- Born: Norman Lessing June 24, 1911 New York, New York, U.S.
- Died: October 22, 2001 (aged 90) Santa Monica, California, U.S.
- Occupations: Academic, screenwriter, producer, playwright

= Norman Lessing =

American dramatist

Norman Lessing (June 24, 1911 – October 22, 2001) was an American television screenwriter and producer, playwright, chess master, and chess writer.

==Biography==
Lessing grew up in New York City, and played a great deal of chess as a youth, reaching national master strength. He was New York State co-champion at age 19 in 1930 at Utica with 6½/8. He often played at the Stuyvesant Chess Club, on the lower east side of Manhattan. He won the 1967 Santa Monica Chess Club championship, and the 1967 United States Senior Open, at which time he had a rating of 2207. He was the Senior champion at the American and National Opens several times in the 1960s.

Lessing wrote actively for television from its pioneering days in 1950 in New York, and moved to California to continue his career until 1979. Shows he wrote screenplays for include Hawaii Five-O, The Fugitive, Lost in Space, Bonanza, The Nurses, The F.B.I., Baretta, Cannon, Dragnet, Eight is Enough, Shirley Temple's Storybook, The Adventures of Ellery Queen, and The Man from U.N.C.L.E..

He also wrote the play 36, which was performed all over the United States.

Lessing, along with International Master Anthony Saidy, wrote the book The World of Chess, published in 1974 by Random House. This book, which has been called among the best coffee-table chess books, features many photos of top chess players throughout history, photos of many exotic chess sets, plenty of lore and stories, and chapters from each writer about their chess experiences.

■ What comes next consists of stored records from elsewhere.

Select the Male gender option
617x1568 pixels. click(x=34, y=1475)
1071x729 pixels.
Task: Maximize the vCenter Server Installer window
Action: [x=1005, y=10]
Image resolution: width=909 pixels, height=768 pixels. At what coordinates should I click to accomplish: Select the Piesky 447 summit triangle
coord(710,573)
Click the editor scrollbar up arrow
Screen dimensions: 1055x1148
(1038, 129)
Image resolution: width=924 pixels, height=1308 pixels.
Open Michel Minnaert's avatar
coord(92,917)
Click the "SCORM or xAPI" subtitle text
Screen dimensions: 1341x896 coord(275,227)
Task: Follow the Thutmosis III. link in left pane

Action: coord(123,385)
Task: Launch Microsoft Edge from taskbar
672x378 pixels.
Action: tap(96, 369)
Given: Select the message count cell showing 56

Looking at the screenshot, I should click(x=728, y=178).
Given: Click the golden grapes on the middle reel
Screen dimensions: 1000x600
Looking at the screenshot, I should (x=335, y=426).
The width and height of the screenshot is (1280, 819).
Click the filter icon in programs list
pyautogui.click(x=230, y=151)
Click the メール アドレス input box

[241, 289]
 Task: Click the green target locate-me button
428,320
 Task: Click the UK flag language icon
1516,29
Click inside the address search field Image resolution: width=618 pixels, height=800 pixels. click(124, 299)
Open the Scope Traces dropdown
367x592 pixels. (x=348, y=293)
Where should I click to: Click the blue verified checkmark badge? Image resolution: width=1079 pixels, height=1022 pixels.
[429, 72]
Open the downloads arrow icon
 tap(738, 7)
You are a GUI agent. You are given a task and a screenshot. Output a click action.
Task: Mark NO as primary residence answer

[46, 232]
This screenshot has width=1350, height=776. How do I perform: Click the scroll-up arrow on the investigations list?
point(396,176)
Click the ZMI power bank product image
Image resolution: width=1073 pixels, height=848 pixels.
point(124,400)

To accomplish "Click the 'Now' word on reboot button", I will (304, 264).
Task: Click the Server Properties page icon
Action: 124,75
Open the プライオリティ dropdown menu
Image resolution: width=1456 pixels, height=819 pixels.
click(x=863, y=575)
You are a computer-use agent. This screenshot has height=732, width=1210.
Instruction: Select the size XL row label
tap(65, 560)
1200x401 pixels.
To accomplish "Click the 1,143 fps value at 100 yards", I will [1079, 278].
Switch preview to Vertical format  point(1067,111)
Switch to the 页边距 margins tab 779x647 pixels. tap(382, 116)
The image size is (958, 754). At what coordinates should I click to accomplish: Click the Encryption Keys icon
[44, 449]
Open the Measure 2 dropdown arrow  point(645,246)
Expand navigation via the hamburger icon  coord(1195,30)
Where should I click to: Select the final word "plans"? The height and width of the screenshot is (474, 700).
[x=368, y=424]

He died at age 90, of congestive heart failure and complications from Parkinson's disease. At the time of his death, Lessing was working on a book about his chess experiences, to be titled The Stuyvesant Chess Club. He was remembered thus in the United States Chess Federation's news summary: "Norman Lessing was the last link to the Golden Age of Coffeehouse Chess."